Data is no longer the “new oil.”

Though parallels have been drawn between the current data boom and the oil boom of a century ago, data has become a huge opportunity for growth that small businesses need to cash into.

Unlike oil, data is an infinite and all-encompassing ubiquitous concept that has become an invaluable “natural resource.” Therefore, data is no longer the new oil; rather, it’s the lifeblood for the likes of Facebook, Google, and Amazon, which capitalize on 2.5 quintillion bytes of data generated in a day by mobile devices, the internet of things (IoT), and other large data platforms, such as social media.

Over the past decade, larger businesses have drilled down with powerful business intelligence (BI) analytics tools to gain insight from data. They have been quick to adopt new BI technologies such as predictive and prescriptive analytics to get even more insights related to customer behavior, sales, and marketing patterns, outwitting their competition.

So where does that leave small businesses?

Small businesses can take inspiration from their larger counterparts by leveraging BI technologies that are easy to scale, cost-effective, and that address a specific key business challenge, such as customer retention, hiring the right talent, forecasting cash flow management, etc.

However, like many technologies, business intelligence analytics is rapidly transforming. This in itself is a key challenge for small businesses, which must assess the right time frame for technology adoption in both the short and long terms.

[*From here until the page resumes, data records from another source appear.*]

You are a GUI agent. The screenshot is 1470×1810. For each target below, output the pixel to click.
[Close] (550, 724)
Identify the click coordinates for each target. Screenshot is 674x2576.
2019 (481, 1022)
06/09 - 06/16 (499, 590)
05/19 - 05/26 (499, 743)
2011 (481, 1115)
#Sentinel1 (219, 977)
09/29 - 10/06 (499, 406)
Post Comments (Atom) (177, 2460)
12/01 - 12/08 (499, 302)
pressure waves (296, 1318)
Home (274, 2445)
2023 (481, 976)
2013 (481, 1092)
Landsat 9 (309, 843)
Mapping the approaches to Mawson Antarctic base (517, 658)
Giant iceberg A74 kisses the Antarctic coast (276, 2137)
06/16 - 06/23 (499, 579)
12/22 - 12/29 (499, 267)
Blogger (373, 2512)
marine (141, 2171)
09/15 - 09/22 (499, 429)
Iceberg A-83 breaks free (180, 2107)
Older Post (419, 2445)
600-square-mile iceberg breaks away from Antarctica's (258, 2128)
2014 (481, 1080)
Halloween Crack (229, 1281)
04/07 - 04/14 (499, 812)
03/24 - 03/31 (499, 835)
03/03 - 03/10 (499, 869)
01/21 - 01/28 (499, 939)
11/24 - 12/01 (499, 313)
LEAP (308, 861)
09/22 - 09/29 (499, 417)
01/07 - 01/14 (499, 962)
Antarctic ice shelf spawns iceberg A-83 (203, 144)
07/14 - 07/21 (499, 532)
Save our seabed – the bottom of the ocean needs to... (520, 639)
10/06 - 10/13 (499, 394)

Key small business challenge

Advances in BI technology have transformed BI adoption for small businesses, which must now formulate long-term BI strategies in a way they have never been required to before.

Over the next five years, small businesses must create a highly agile BI technology adoption strategy for:

  • Using visual data-discovery BI tools to derive key metrics data from CRM and sales processes
  • Gaining real-time customer insights through personal analytics and conversational analytics platforms

Otherwise, they will be increasingly stagnant compared with their peers with stronger BI adoption strategy models.

In this article, we’re breaking down the three business intelligence technologies that your business needs to adopt in the short and long term. Learn about the “must have,” “mature,” and “transformational” BI tech that will come together to help form your broader BI adoption strategy.


Infographic based on three critical stages

chart presentation iconVisual data discovery: Replaces statistical jargon with stunning visuals

Visual data discovery (VDD) tools are augmented BI platforms dedicated to presenting interactive data visualization in real time. They combine multiple data sources with an extensive library of visual layouts to customize the data’s presentation.

The primary objective of VDD is to enhance the user’s comprehension and insight of complex data sets by only providing visual data representation without diving deep into the complex reports offered by traditional BI tools.

Why is visual data discovery “must have” BI tech for small businesses?

VDD differs from traditional BI platforms as it focuses on combining analytics with interactive visualization technologies. In contrast, traditional BI platforms process data by first integrating data from multiple data sources, storing the data, and then presenting it visually.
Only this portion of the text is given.